ALERT: Some images may not load properly within the Knowledge Base Article. If you see a broken image, please right-click and select 'Open image in a new tab'. We apologize for this inconvenience.

CA Access Gateway Not converting NON ASCII characters returned from Response before forwarding it to backend


Article ID: 129764


Updated On:


CA Single Sign On Secure Proxy Server (SiteMinder) CA Single Sign On SOA Security Manager (SiteMinder) CA Single Sign-On


One of our protected resource is setup with a Response header to return the memberOf Attribute of the user.
Some of these returned Groups contains a NON ASCII characters.
When the AG agent generate the header (after processing the Policy Server Response) and pass it to the backend server (via the proxy engine), the backend is rejecting the request due to these characters not converted to UTF8 .


Component: SMAPC


2 options to resolve the issue on the Access Gateway 

** Option 1 --> 

Navigate to (sps_home)\proxy-engine\conf and open the file 
- Add the following in the NETE_SPS_PROXYENGINE_CMD section before the classpath: 
-Dhttp_protocol_element_charset="UTF-8" ---) to be added 

For example: 
NETE_SPS_PROXYENGINE_CMD="%NETE_SPS_JAVA_HOME%\bin\java.exe" -Xms512m -Xmx1024m -XX:MaxMetaspaceSize=256M -Dhttp_protocol_element_charset="UTF-8" 

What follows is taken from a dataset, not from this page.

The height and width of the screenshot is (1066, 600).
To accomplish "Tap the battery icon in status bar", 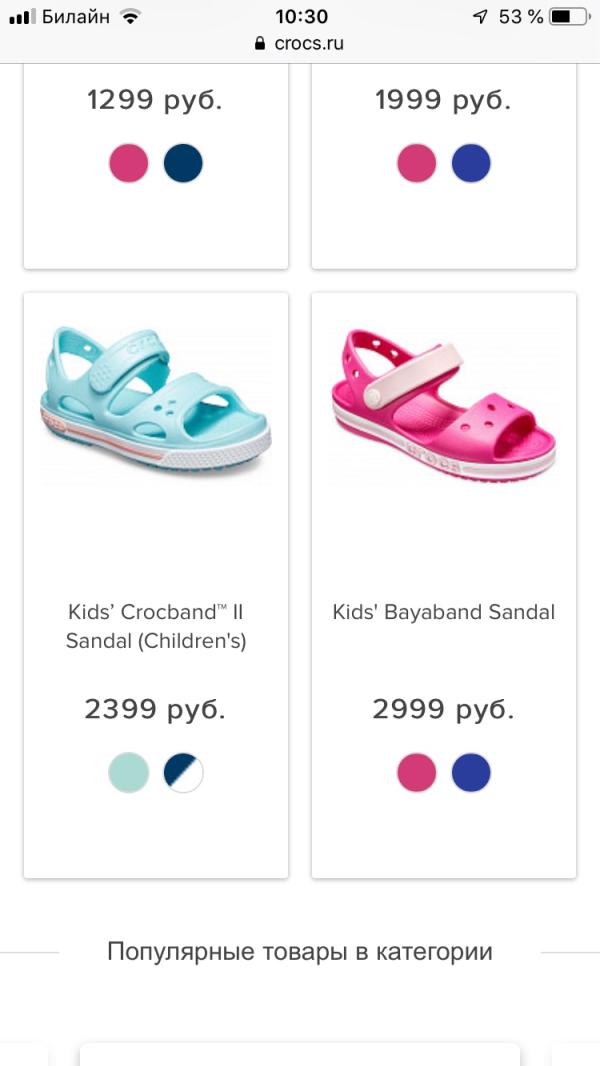I will (x=571, y=17).
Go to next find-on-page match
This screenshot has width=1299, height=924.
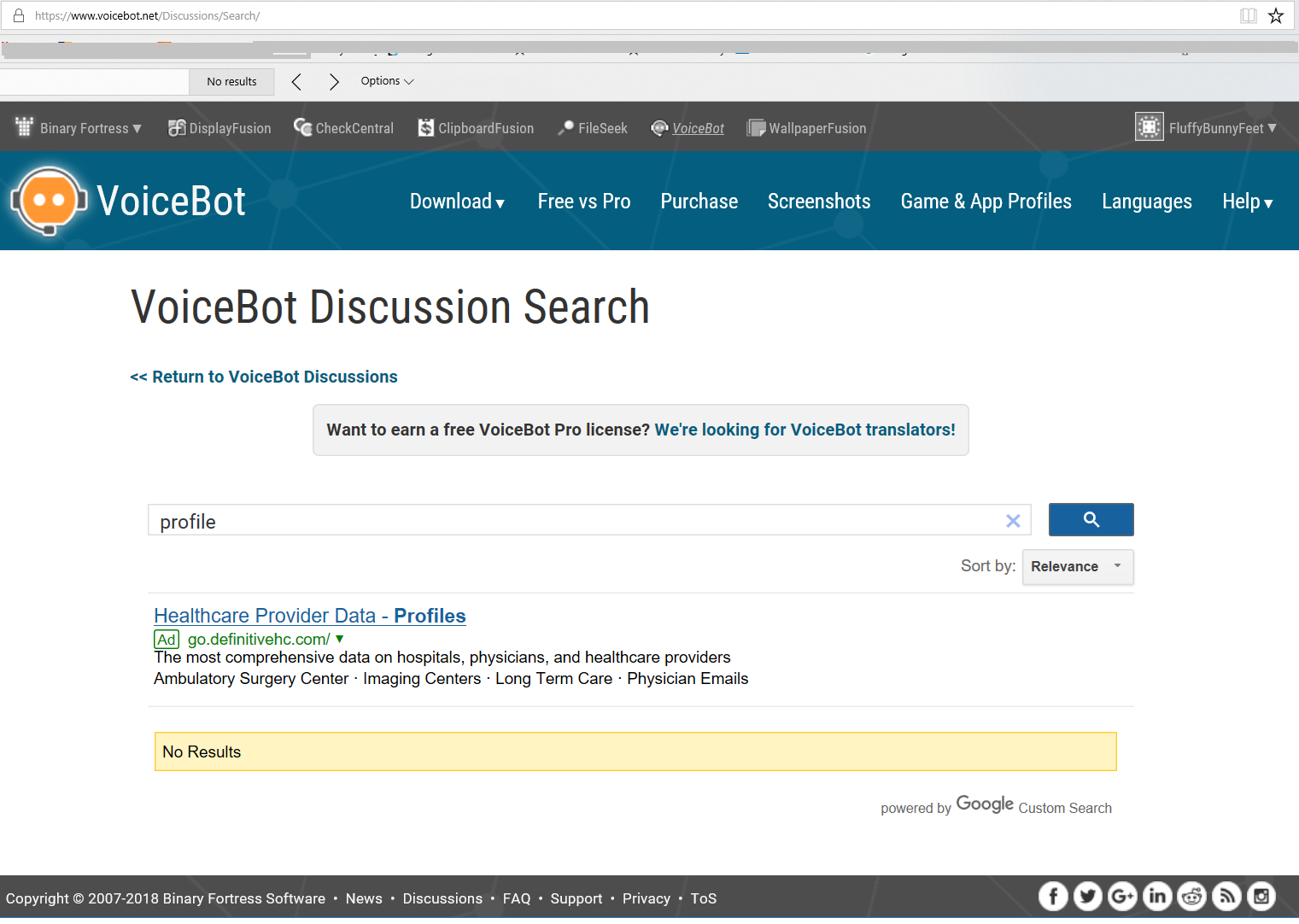pos(334,81)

Here UTF-8 is the character set that our noodle client uses while communicating with back end server. 

** Option 2 --> 

Another alternate setting would be adding   http_protocol_element_charset="UTF-8"  server.conf file  in <Service name="forward"> section.

<Service name="forward">

    # Enables support for multiple protocols if set to true. Currently only
    # http and https is supported.  If set to false only http is supported.